Durante sessão do Supremo Tribunal Federal (STF) nesta quarta-feira, o ministro Flávio Dino recomendou que o ministro Edson Fachin assistisse a um vídeo do humorista Fábio Porchat, em meio ao debate sobre a investigação do ministro Alexandre de Moraes. A recomendação ocorreu enquanto o tribunal discutia a possibilidade de abertura de apuração contra Moraes, uma decisão de grande repercussão no cenário político e judicial brasileiro.
O ministro Flávio Dino mencionou o vídeo ao fazer uma analogia com a rotina e o comportamento dos ministros da Corte, destacando que o conteúdo retratava de forma bem-humorada a sobrecarga enfrentada pelos integrantes do STF diante das crises e dos inúmeros processos sob sua responsabilidade.
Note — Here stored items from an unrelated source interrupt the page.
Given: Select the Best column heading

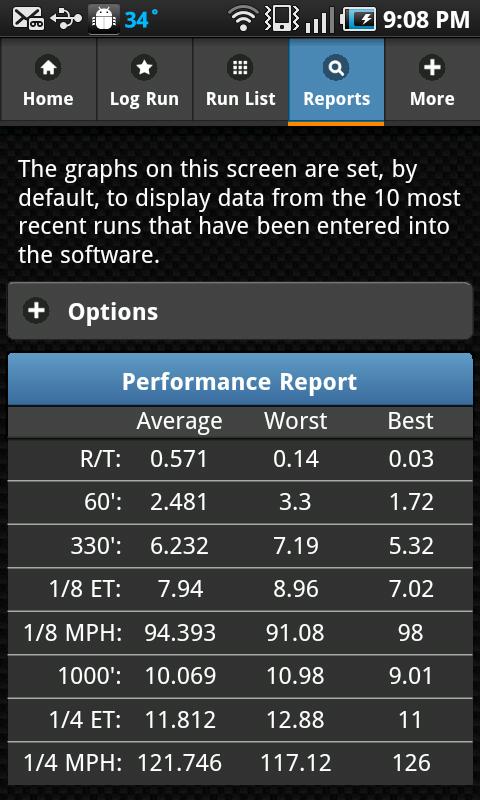Looking at the screenshot, I should (x=411, y=421).
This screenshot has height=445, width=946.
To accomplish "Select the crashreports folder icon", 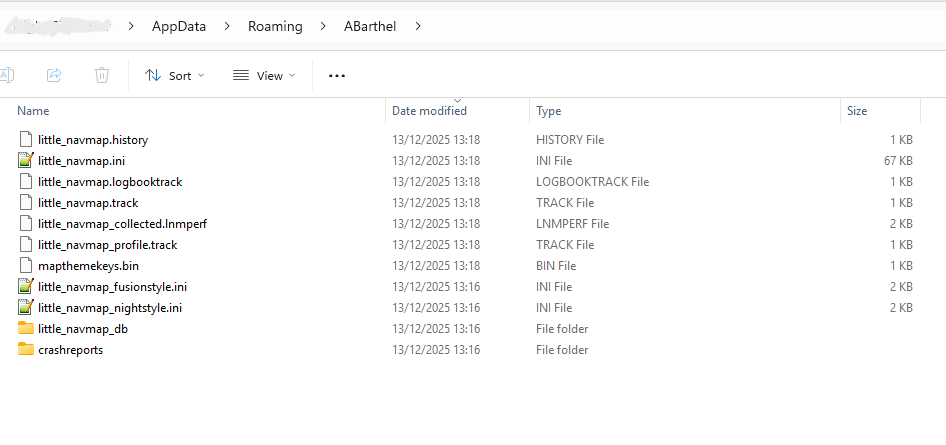I will click(x=25, y=350).
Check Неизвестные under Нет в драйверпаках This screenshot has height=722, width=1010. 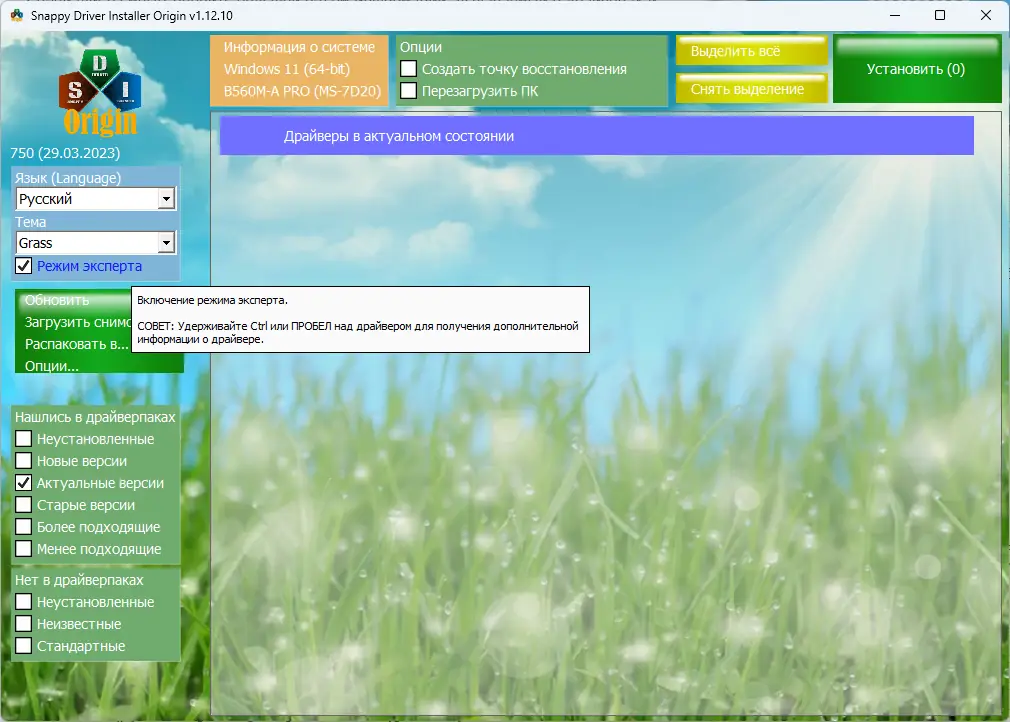click(x=22, y=624)
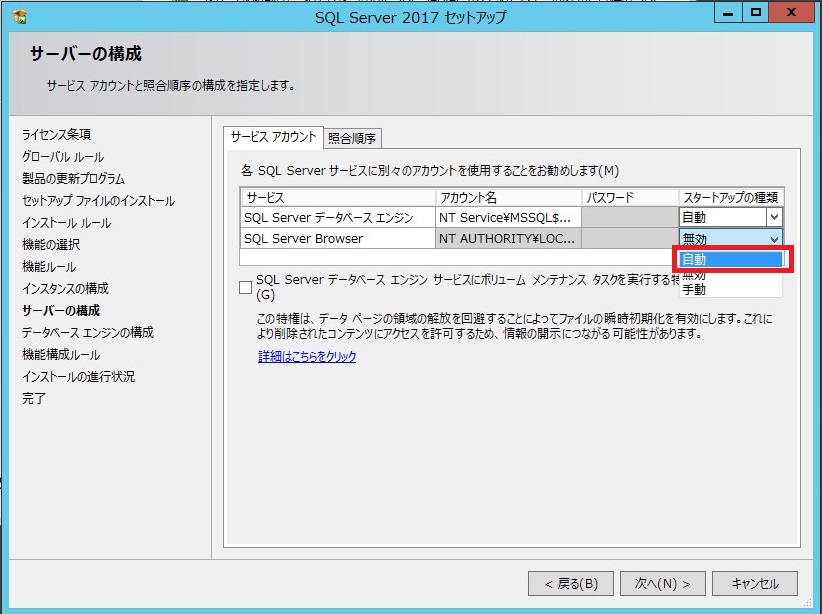
Task: Click the キャンセル button
Action: pos(755,583)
Dino afirmou que o vídeo, embora trate do jornalismo, tinha uma aplicação direta à rotina dos juízes, brincando que eles vivem situações semelhantes às retratadas na peça humorística.
Na ocasião, Dino comentou: “Vossa Excelência viu o vídeo do Fábio Porchat? É muito bom, porque nós estamos parecidos. Cheguei atrasado porque estava decretando a prisão de gente, por causa da quantidade de petições, presidente. Mas é importante que o senhor veja o vídeo.” A fala reforça o tom de leveza adotado por Dino em um momento de alta tensão no tribunal, que está analisando questões delicadas relacionadas às investigações envolvendo membros do próprio STF.
O vídeo indicado por Dino foi produzido pelo humorista Fábio Porchat e apresenta uma sátira sobre a rotina exaustiva de jornalistas e profissionais do sistema de justiça. No conteúdo, Porchat aparece de pijama, na cama, interpretando um jornalista de política completamente exausto com o volume de notícias, vazamentos e decisões judiciais que precisa cobrir. O personagem implora por uma “trégua” nas ações fora do horário comercial, reclamando de que “ninguém aguenta mais quebra de sigilo às 11 da noite” e ironiza os plantões noturnos da imprensa, que muitas vezes cobrem os bastidores de investigações de alto impacto.
A peça satírica faz uma referência direta às reviravoltas frequentes nos bastidores do chamado “Caso Master” e às investigações envolvendo figuras próximas ao tribunal, incluindo vazamentos e despachos realizados em horários inusitados. A crítica implícita na sátira aponta para a rotina exaustiva e muitas vezes caótica enfrentada por jornalistas, advogados e juízes envolvidos em casos de alta complexidade e repercussão pública.
A recomendação de Dino e a exibição do vídeo ilustram uma tentativa de trazer um pouco de humor e reflexão ao ambiente do STF, que atualmente vive momentos de tensão e polarização. A iniciativa também evidencia a percepção de que o cotidiano do tribunal e de seus membros, muitas vezes marcado por pressões e sobrecarga de trabalho, pode ser similar ao retratado na sátira de Porchat, reforçando a necessidade de compreensão e equilíbrio em tempos de crise institucional.